TASK DETAILS: Can you carry on the lesson plan below on Japanese culture and dance, starting right after its last sentence?

GIVEN TEXT:

━━━

Subjects: Social Studies

Grade: 2nd

Duration: 3-4 class periods - 45 minute each

Overview: Students learn about the culture and traditions of Japan, learning a Japanese fishing folk dance, and writing and dancing their own “Big Fish Tales” using the format of tall tale.

Standards and Objectives

Body awareness

Investigating - The student identifies and demonstrates the dance elements of time, space, and energy.

Creating - The student understands and demonstrates choreographic principles and processes in the art form of dance.

Students will locate and learn about Japan and Japanese fish.



Introduce the facts about Japan. The continent of Asia has a island just off the mainland, It is the country Japan.

What is an Island?



Japan has a great respect of the ocean because 60% of it’s food, economy comes from the ocean. It is also a source of great natural disaster like tsunamis, earthquakes, and storms. Teach the folk dance Soran Bushi.


Explore the dynamics of the Japan and the ocean through weather, earthquakes etc.

Dance a earthquake - Have half the class build a city landscape with sky scrapers, houses, streets and pathways. The other half dances through the open spaces.
  • Call out earthquake everyone vibrates and shakes where they are then crumbles into new overlapping balanced and off balanced shapes. The dance group then moves slowly through the space.
  • Tsunami - earth quake - the force of the land shift pulls the water back with each wave (running forward leaping rolling and pulling back) until everyone goes altogether crashes on the beach and creates overlapping balanced and off balanced shapes.

━━━

[Records from a pointing dataset]
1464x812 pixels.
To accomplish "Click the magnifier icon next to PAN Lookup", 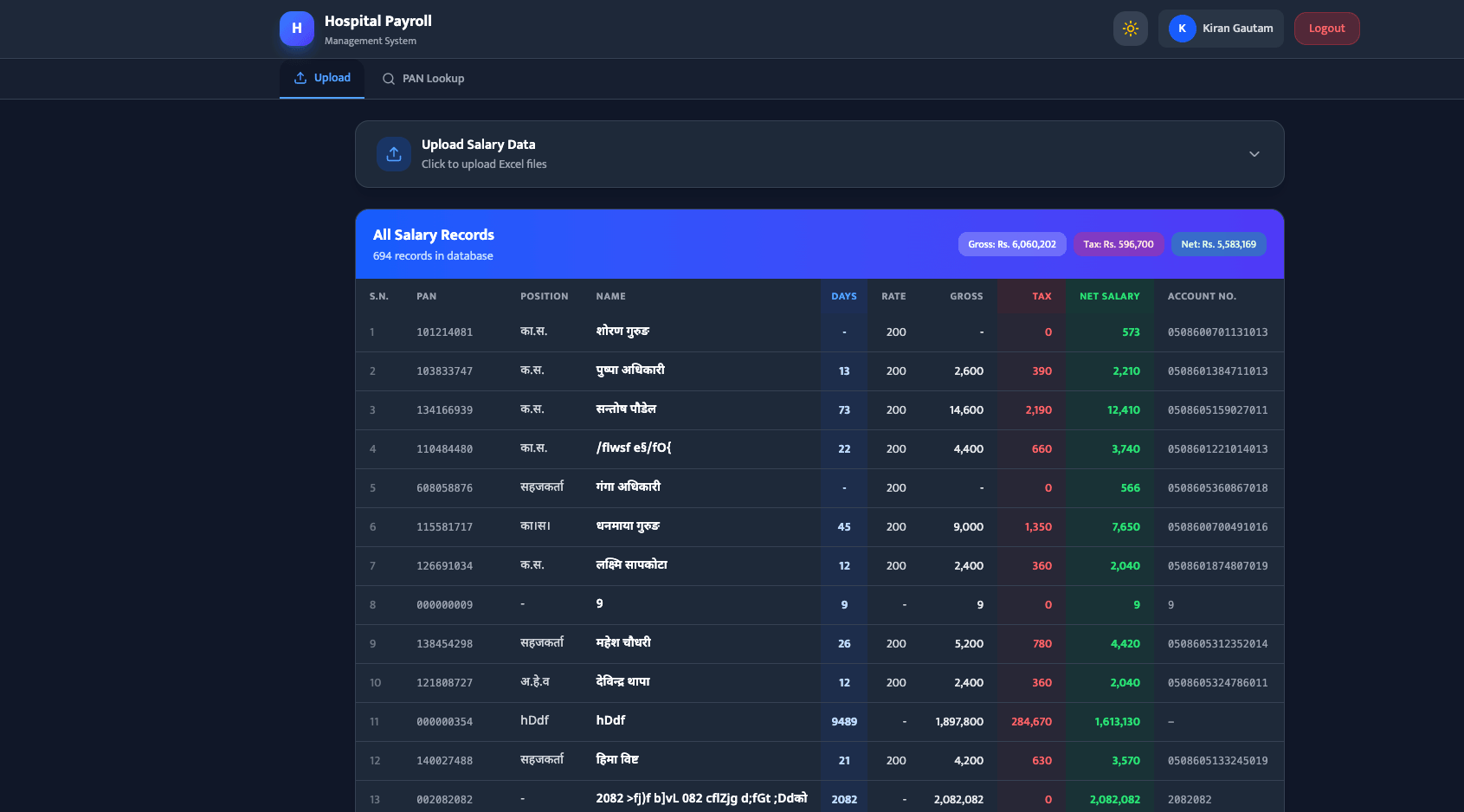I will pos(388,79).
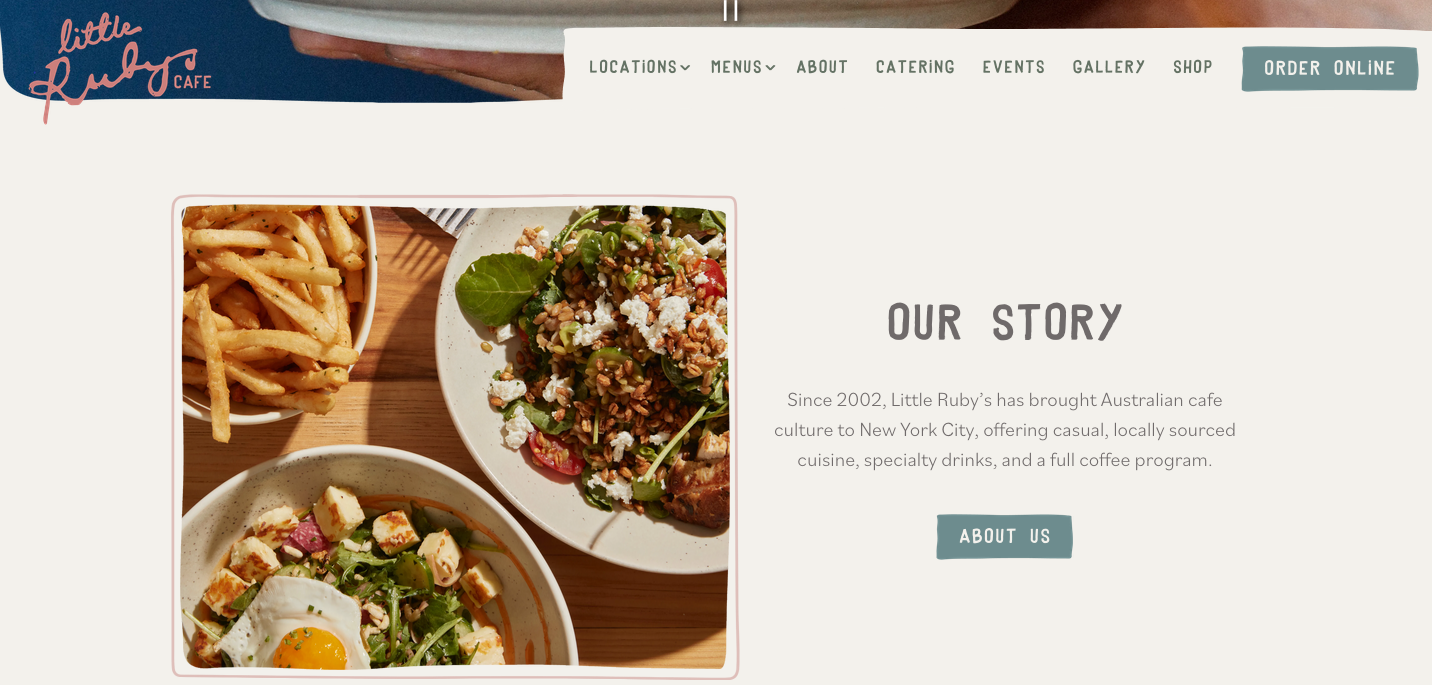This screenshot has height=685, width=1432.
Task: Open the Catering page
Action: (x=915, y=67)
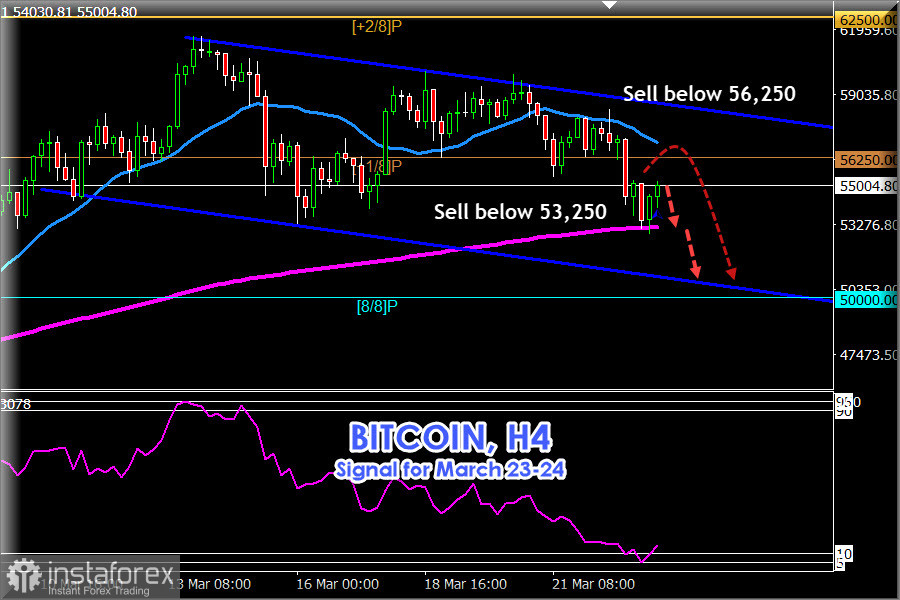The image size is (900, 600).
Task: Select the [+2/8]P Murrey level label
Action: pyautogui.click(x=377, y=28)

━━━

RESULT BELOW:
Show the class pictures of the Tokyo fish market. Point out the size of fish. Ask them to bring in a fish that size by hand. Give an example of a Big Fish Story… “you should have seen it. It was THIS BIG!!!’

Using the idea of exaggeration, earthquakes, and tsunamis write as a class a “Big Fish Story” and dance it.

Story Checklist:

  1. Creature/fish has to have human or magical characteristics
  2. Everything has to be exaggerated with lots of descriptive detail
  3. Must include tsunami and/or earthquake
  4. Stop at before the ending/resolution

After exploring dancing/choreographing the story - Have students predict their own endings for the story.

Divide students up in groups and have them write their own ending to the story. Perform their versions in front of the class.


After watching the groups… Ask the students:

  • What they liked about the story?
  • Could it there be possibility that it could have ended this way?
  • What clues led you on?

Students will use dance and language arts curriculum to enhance their learning about the conventions of language, specifically noun, collective nouns, verbs and adjective/adverbs. Information and Research will be at the classroom teachers discretion.
What makes a good story?
Teachers may accommodate and adapt by modifying the content (what is being taught), the process (how it is taught) and the product (how students demonstrate their learning), to meet all student needs.
  • Exaggeration
  • Parts of a story
  • Beginning
  • Middle
  • End
  • Details
  • Adjectives
  • Adverbs
  • Predictions
Pre-assessment - KWL chart
Formative and performance assessment - students will do a peer-peer perceive and reflect after watching each other compositions.
Make a book of individually written big fish stories w/ illustrations. Make a dance showing with several different big fish stories.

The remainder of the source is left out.